Only the line containing "Winora (758, 226)" and the lines after it, through the end of the data below, are to be returned, each exactly as it stands.

^^^^

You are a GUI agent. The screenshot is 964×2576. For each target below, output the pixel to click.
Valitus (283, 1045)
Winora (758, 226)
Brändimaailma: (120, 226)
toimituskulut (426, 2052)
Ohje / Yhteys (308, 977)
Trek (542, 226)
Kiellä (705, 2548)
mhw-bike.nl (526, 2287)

^^^^

» REPLY TO THE TASK:
Winora (758, 226)
Brändimaailma: (120, 226)
toimituskulut (426, 2052)
Ohje / Yhteys (308, 977)
Trek (542, 226)
Kiellä (705, 2548)
mhw-bike.nl (526, 2287)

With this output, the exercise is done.